When I started writing frontend tests, I often found myself thinking:
What should I even test here?
My early tests were testing the wrong things:
- Testing for some copy text that is not really important for the flow
- Not testing if a critical element existed on the page
- Not testing critical actions on the page
And like many engineers, I once equated high coverage with high quality.
Spoiler: I was wrong.
How To Actually Test Frontend Code TL;DR
- Test from the user’s perspective, not the implementation’s
- Think about how your app could break, not how your code works
- Mock as little as possible to keep tests meaningful and more real
- Treat your tests as living documentation, explanation of how the code should work
A Pull Request Review That Changed Everything
This shift really clicked for me during a pull request review.
A teammate had written several tests, but most of them focused on superficial things, like checking the copy of instructional text we didn’t really care about. What they missed was much more important: the behaviour of the submit button during form submission.
In the actual feature, once the user submits the form, the button should become disabled and show a loading spinner, this is a button functionally we have backed-in into our design system. This gives the user feedback that something is happening, preventing uncertainty, repeated clicks and users submitting more than once.
But that logic wasn’t tested. The backend wasn’t protected against double submission, the endpoint worked intentionally like this and it was the responsibility of the frontend to submit only once. A user clicking the button twice could trigger two POST requests, one succeeding and one failing, which could result in duplicated data. A nasty and avoidable scenario.
I suggested we rewrite the tests from the user’s point of view. Instead of checking static copy, we should:
- Assert that the button becomes disabled after clicking
- Check that a loading spinner is visible inside the button
- Ensure the click handler only fires once, even if the user tries clicking or hitting enter key rapidly
That one conversation changed how I think about testing. It is not about asserting DOM text or ticking a coverage box. It is about safeguarding real-world behaviours that affect user experience and backend integrity.
Principle 1: Test From the User’s Perspective
Instead of testing the function that sets isFormValid, test the actual form submission as a user would:
render(<MyForm />);
await user.type(screen.getByLabelText('Email'), 'test@example.com');
await user.click(screen.getByRole('button', { name: 'Submit' }));
expect(await screen.findByText('Success!')).toBeVisible();This confirms:
- The right fields are rendered
- The submit button behaves as expected
- The app responds correctly to input and async logic
Avoid testing implementation details like state updates or individual handlers. If a user cannot observe it, it probably should not be in your test. Test what a user can see or do on the page.
Principle 2: Ask Yourself: “How Could This Break?”
Good testing comes from threat modelling, not from tools or frameworks.
Before writing a test, I now ask:
- What are the failure points?
- What edge cases or inputs could cause issues?
- What happens if a network request fails?

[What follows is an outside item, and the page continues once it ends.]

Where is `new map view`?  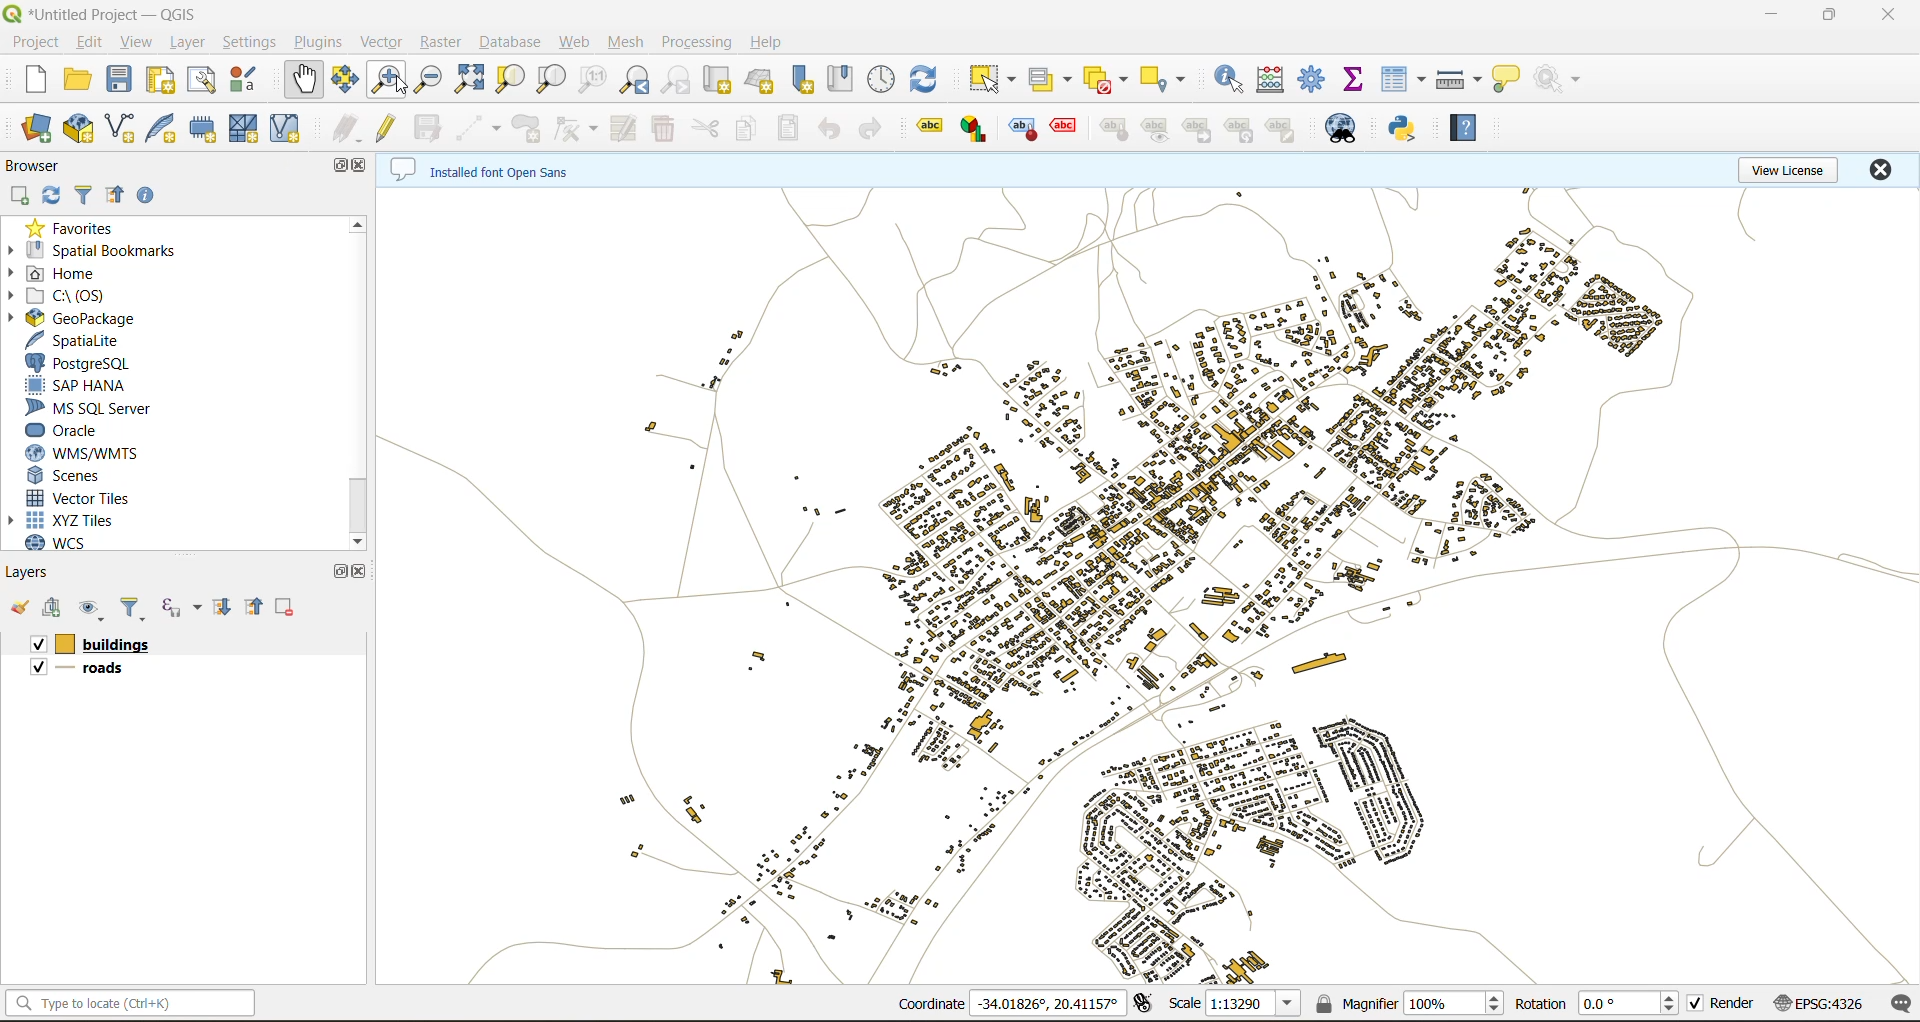
new map view is located at coordinates (721, 80).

- What would confuse or block a user?
This leads to more relevant tests, that brings you more confidence in your code.
Example: If you have a component that loads data on mount, test these scenarios:
- There is a loading state
- Data loads successfully
- Data fails to load (for example, network error)

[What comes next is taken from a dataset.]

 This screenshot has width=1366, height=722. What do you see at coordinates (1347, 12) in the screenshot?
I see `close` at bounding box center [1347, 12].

- Loading takes too long and the spinner never disappears
Principle 3: Mock as Little as Possible
Mocks are seductive. They make tests predictable and fast. But they often strip away the very behaviours you need to validate. Mocks are also time consuming to write and maintain.

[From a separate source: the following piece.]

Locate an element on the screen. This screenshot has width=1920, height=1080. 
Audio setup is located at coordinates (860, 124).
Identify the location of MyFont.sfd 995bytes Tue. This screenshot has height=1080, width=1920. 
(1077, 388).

Over-mocking leads to tests that pass regardless of real behaviour. It’s the opposite of what you really want to test.
Instead, use:
- A real DOM tree with
@testing-library/react - A mock server (for example,
msw) to simulate real HTTP responses - Real component composition where possible
This helps you catch integration issues and edge cases earlier.
Principle 4: Tests Are Documentation
Well-written tests do not just prevent regressions, they tell future developers (including you) how the app is meant to behave.
Instead of writing a wiki page or having a storybooks on how a complex component behaves under different conditions and frontend states.
The test reads like a spec. It communicates the business logic. And it does not rely on internal component structure.
Important Points To Check When Testing
If you are not sure what to test:
- Walk through the feature as a user would
- Test visible behaviours and expected flows
- Ask “what could go wrong?”
If you are not sure how to test:
- Use
@testing-library/react, it is good for accessibility and enhances best practices - Avoid testing private functions, internal state, or props. Those are implementation details
- Use tools like
mswto simulate the real world
If you are drowning in complexity:
- Start with a single happy path
- Add edge cases incrementally
- Chase confidence instead of coverage metrics, ask yourself are you confident with what you are testing
Final Thoughts
Writing good frontend tests is not about satisfying a coverage metric.
It is about confidence:
- Confidence that your app works in production without silly bugs
- Confidence that you can refactor without fear
- Confidence that others (and future you) can understand your feature through your tests
So test like your users matter, because they do.